------ Records ------
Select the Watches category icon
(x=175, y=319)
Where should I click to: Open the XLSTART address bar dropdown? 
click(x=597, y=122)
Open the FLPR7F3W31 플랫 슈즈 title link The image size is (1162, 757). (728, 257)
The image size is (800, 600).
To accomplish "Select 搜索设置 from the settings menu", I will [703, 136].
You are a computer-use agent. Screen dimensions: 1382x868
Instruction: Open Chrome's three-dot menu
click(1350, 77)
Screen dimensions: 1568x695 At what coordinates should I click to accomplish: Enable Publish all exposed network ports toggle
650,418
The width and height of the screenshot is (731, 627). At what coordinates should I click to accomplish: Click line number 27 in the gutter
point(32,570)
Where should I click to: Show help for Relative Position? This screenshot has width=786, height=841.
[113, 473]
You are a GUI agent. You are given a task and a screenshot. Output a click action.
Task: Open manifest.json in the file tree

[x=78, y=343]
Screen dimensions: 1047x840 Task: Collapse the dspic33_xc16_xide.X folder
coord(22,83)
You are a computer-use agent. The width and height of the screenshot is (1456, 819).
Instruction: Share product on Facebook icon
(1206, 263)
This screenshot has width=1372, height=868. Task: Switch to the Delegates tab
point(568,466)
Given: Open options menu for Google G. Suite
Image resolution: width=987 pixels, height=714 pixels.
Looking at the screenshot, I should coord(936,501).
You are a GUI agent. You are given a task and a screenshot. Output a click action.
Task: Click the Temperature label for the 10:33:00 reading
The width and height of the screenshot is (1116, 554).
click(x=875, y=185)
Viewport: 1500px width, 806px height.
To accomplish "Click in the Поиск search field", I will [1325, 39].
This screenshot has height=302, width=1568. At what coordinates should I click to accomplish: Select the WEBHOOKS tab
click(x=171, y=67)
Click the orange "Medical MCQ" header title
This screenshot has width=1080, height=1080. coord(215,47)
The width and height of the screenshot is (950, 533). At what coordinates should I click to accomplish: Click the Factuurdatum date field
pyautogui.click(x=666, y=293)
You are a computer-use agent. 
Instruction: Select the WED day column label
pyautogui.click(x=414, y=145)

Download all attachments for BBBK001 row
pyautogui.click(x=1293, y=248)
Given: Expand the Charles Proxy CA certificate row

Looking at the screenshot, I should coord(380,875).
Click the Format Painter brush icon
------
For this data, state how many lines include the word "will", with nothing added.

2